Digital City Maturity benchmark
The story of building future global cities
As you are probably reading this on your laptop, tablet or in the rare cases a paperback, you have realized that increasing digitization is a change that affects our lives and is present in various ways. Every change offers opportunities as well as threats and the City of Amsterdam was quick in realizing so. But how can a city best organize itself to serve the citizens optimally in a digitizing society?
Digital inclusion and citizen participation
In order to answer the question above, our GovLab team engaged in a project with the Municipality of Amsterdam focusing on two societal aspects especially relevant for the city council: (Digital) inclusion of all citizens, and citizens participation and democracy. The Municipality of Amsterdam has asked the Deloitte GovLab NL team to research the following questions:
- How mature are Amsterdam and other cities in dealing with both the positive and the negative effects of digitization in the city?
- What are some best practices on digital inclusion and participation?
Key findings of the project
By using Deloitte’s GovLab digital maturity model, the team measured to what extent the building blocks of a city are set up in a way that helps a city to navigate the (social) consequences of a digitizing society, both positively and negatively. On a scale from 1-5, all the participating cities in this study scored between the contender (3) and top performer (4), albeit all with their own strengths and challenges. In a nutshell, here are the key lessons learned:
- Successful citizen participation requires a combination of both offline channels and online tools;
- (Digital) inclusion can be stimulated using a city’s network of public places;
- City organizations can often learn from and collaborate with the private sector on working in a user-centric way;
- A clear vision and a coherent strategic plan are important factors for successful digital transformation;
- Top leadership advocacy of the digital agenda accelerates the speed of change in the city;
- Collaboration with the national government helps to set standardization and scale digital solutions.
View the insights
A personal adventure
For most people January can be a slow month that seems to last forever, but it certainly was not for Aleksandra Arsova, a consultant within the Deloitte GovLab team. She and her team have been working on this benchmarking study for the municipality of Amsterdam where they compared its digital maturity to 6 other global cities and extracted lessons learned from their best practices.
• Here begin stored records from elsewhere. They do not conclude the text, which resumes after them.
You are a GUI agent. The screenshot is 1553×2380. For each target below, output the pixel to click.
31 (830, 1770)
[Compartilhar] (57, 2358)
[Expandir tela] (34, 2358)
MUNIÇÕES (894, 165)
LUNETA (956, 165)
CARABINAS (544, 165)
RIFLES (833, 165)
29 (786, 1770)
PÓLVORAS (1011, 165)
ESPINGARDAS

After conducting a large number of interviews with top city officials from Casablanca, Cascais, Copenhagen, Helsinki, Tallinn, Tel Aviv, and Amsterdam itself, the team extracted valuable insights and spotted interesting projects in few of the cities that led to investigate the matter even further.
First, they visited Tallinn where they experienced a totally digitized society covered in snow, and full of friendly faces. The medieval spirit of the town is still prevalent even though their way of living has become extremely modern: 99% of Estonian public services are available online and citizens can real-time track who, how, and for what purpose their data is being used. All of this has been made possible by a very effective software integration layer called X-road. On top of this, citizens can use the AvaLinn app in order to participate in the process of reshaping the public spaces.
The following week the team wandered a bit more south – all the way to Tel Aviv. In Tel Aviv they experienced firsthand how this city uses a customized approach to activate its citizens. Based on their preferences and offers, Tel Avivians enjoy free benefits through the use of a simple application called DigiTel.
For their final stop a few days later, the team visited the capital of Finland. In Helsinki, the team were surprised by the well-organized city at the heart of a welfare state. A lot was learned about how Helsinki serves its citizens and aims to be ‘the most functional city’ in the world. They use a very inclusive feedback system and is improving the use of physical space in the city via a digital space-sharing service.
“We met a lot of Deloitte colleagues in all of these offices, so if you would like to know more about smart cities in these parts of the world, reach out and I will make sure to hook you up with colleagues who are ready to help” said Aleksandra at the end of the project. “I am confident that the project was a huge success, and as a result we are planning on bringing some of the participating cities together to the Deloitte Digital Summit in the Copenhagen, and see if we can spark collaboration based on our study.”
From here on
The report that has been produced together with the case studies, will be used as an input for the digital agenda of the City of Amsterdam. So, be on the scout for a more digital, fun, inclusive, and better Amsterdam in the years to come!